Using objgraph, I found that the remaining leak seem to be related with sage.schemes.generic.homset.SchemeHomsetModule_abelian_variety_coordinates_field_with_category. Since this is another homset, it would make sense to try and fix it here.

simon-king-jena commented 12 years ago
comment:60

Aha!!

I found that we have many equal instances of these scheme homsets:

sage: LE = [x for x in gc.get_objects() if isinstance(x,SchemeHomsetModule_abelian_variety_coordinates_field)]
sage: LE[100] == LE[150]
True

So, I guess we should fix the memory leak by using UniqueRepresentation or UniqueFactory!

jpflori commented 12 years ago
comment:61

My 2 cents: Isn't it somehow related to the fact that elliptic curves are not unique parents? In some of my original tests, I used different curves and depending on the cache where they were stored "equality" testing was made either with "is" or with "==". In the former case, the "same" elliptic curve would be stored several times making the "leak" even bigger.

simon-king-jena commented 12 years ago
comment:62

OK. Then why not reduce the non-uniqueness? EllipticCurve could easily be turned into a cached function, which would mean that two elliptic curves became identical if they are defined by equal data. That is not enough to be a unique parent (there could be equal elliptic curves defined by different data), but it could be a step forward. And with #12215, it could then actually be turned into a weak cached function.

simon-king-jena commented 12 years ago
comment:63

Yes, using a cached function would indeed fix the leak that is cause by the useless creation of creating an elliptic curve with the same basic data over and over again. In particular, it would fix the leak from the ticket description (#12215 is not needed for that).

I am preparing a new patch (it requires do tests and stuff), so, it is "needs work" for now.

simon-king-jena commented 12 years ago
comment:64

It is definitely not easy. It seems that the elliptic curve code relies on the non-uniqueness of elliptic curves: I get loads of errors.

simon-king-jena commented 12 years ago
comment:65

Ah! Tuples of elements of different rings can be equal, but the corresponding elliptic curves would be different. So, the ring needs to be part of the description.

simon-king-jena commented 12 years ago
comment:66

I am undecided what we should do:

We could argue that my patch does fix some memory leak, and leave it like that (modulo comments of the reviewer, of course). In order to fix the memory leak exposed by the example from the ticket description, we have no chance but to have some kind of uniqueness for elliptic curves. But that is a different topic and should thus be dealt with on a different ticket (perhaps such ticket already exists?).

Or we could argue that this ticket is about fixing the memory leak that is exposed in the description. Hence, we should do all necessary steps here.

And then, there is still the question whether the number theorists really want the elliptic curves be "weakly unique" (i.e., identical if the given data are equal). In addition, we might want that the elliptic curve cache is weak - which might imply that we have to wait for #12215.

What do you think?

I guess I'll also ask on sage-nt.

jpflori commented 12 years ago
comment:67

I think we can go your way and stop working on this ticket now (or rather once I've taken the time to go through your patches to properly review them). Thus we can already some non negligible improvements merged.
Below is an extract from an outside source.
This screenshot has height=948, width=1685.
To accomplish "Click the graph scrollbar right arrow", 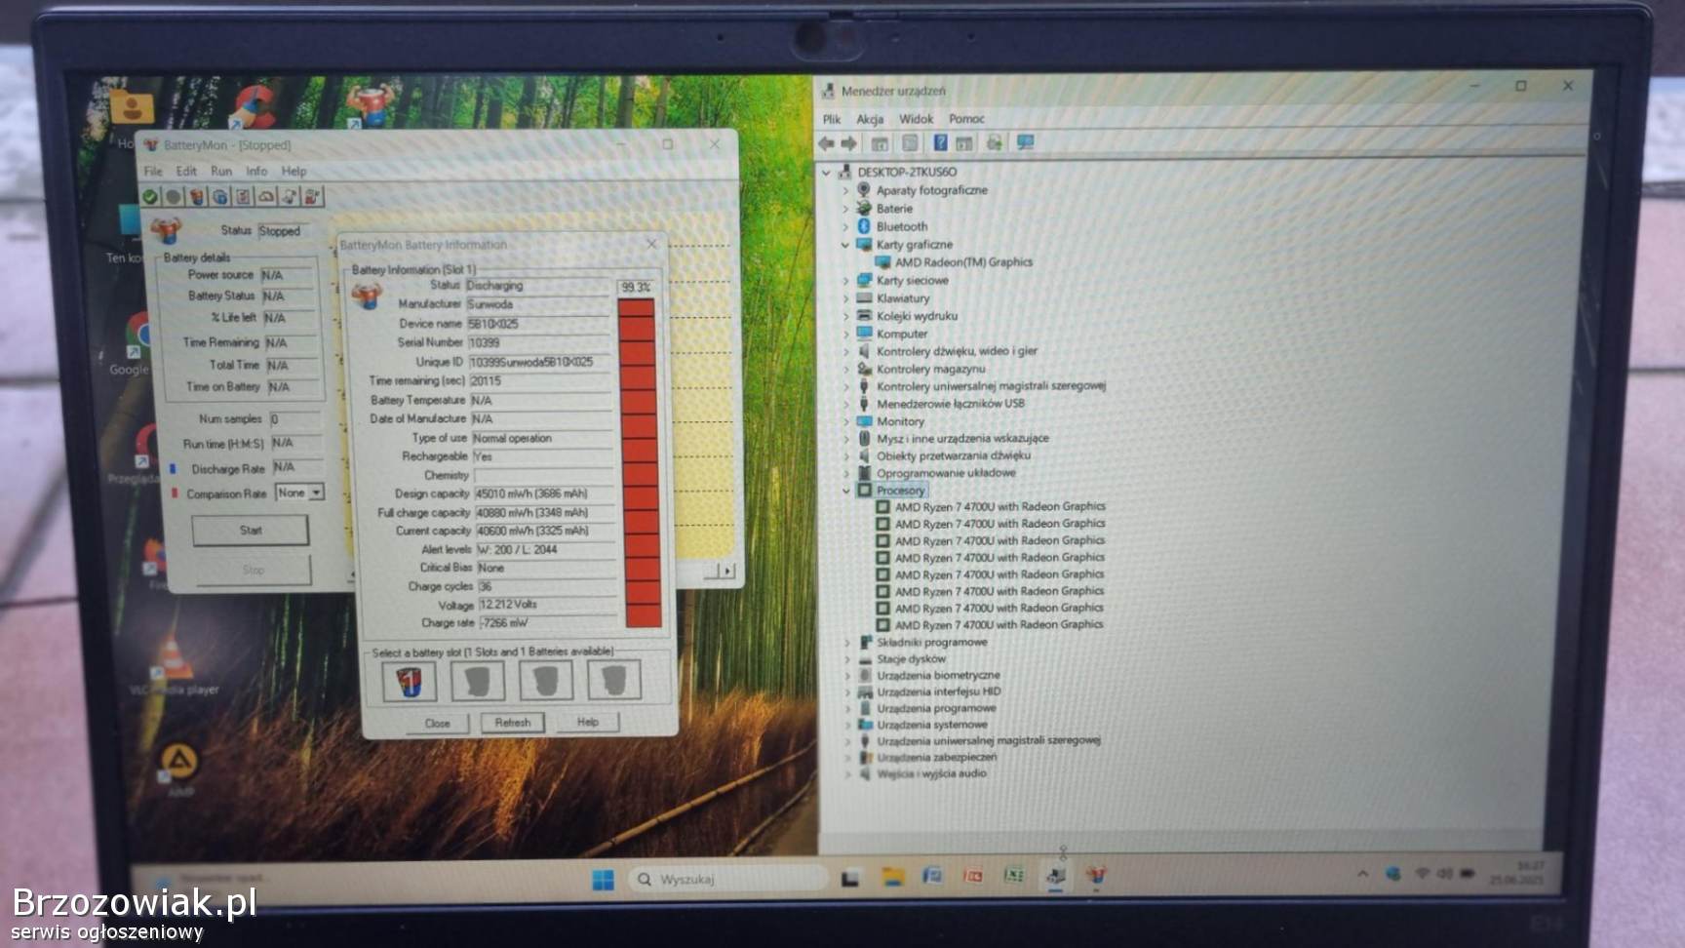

Anyway the problem of uniqueness of elliptic curve is highly non trivial and deserves its own ticket. I guess #11474 would be a right place to treat that problem. An alternative would be to make this ticket depend on #11474.

simon-king-jena commented 12 years ago
comment:68

Hi Jean-Pierre,

indeed, you found the correct ticket.

And there is no need to ask on sage-nt, since I already did before opening #11474: Sage-nt first seemed to agree that uniqueness is good, so I opened the ticket. But then, they became convinced that much of the elliptic curve stuff depends on choices (generators), so that we should consider elliptic curves to be mutable objects, for which we wouldn't like to have uniqueness.

Considering the discussion on sage-nt, #11474 probably is "wontfix".

simon-king-jena commented 12 years ago
comment:69

I am not sure whether we should really stop work right there. After all, it is still not 100% clear to me why the elliptic curve E, that is created in the loop in an increasing number of copies, can not be garbage collected.

First, E is created, and some coercion into it is created. The coercion is cached. By #715, some key of the cache provides a weak reference to E. In addition, the coerce map refers to a homset, and the homset refers to its codomain, which is E. I wonder whether there is a chain of strong references from E to the homset (one could try to find out using objgraph, I guess). If there is, then we would have a reference cycle. If that was the case, then we needed to find a __del__ method that prevents the cycle from being garbage collected.

jpflori commented 12 years ago
comment:70

Objgraph only shows a reference left as _codomain in a dict in a SchemeHomsetModule_a_v_c_f (defined in sage.schemes.generic.homset).

jpflori commented 12 years ago
comment:71

The homset of points of the ab. group of the curve is itself reference by an IntegerMulAction, the point at infinity on the curve (no idea when it gets created) and a dict with 11 elements. I guess the problem might be that in addition to the _cache in sage.categories.homset the homset of points is directly link within the Action object ? That could also be nonsense.

simon-king-jena commented 12 years ago
comment:72

The IntegerMulAction should be fine, as it is stored in a TripleDict (hence, weakly, by #715). Where does the dict occur?

simon-king-jena commented 12 years ago
comment:73

I am a bit puzzled.

I see that there are a couple of cycles, involving an elliptic curve, a SchemeHomsetModule..., an IntegerMulAction, and an EllipticPoint_finit_field. However, none of them has a __del__ method, thus, the garbage collection should be able to collect the cycles.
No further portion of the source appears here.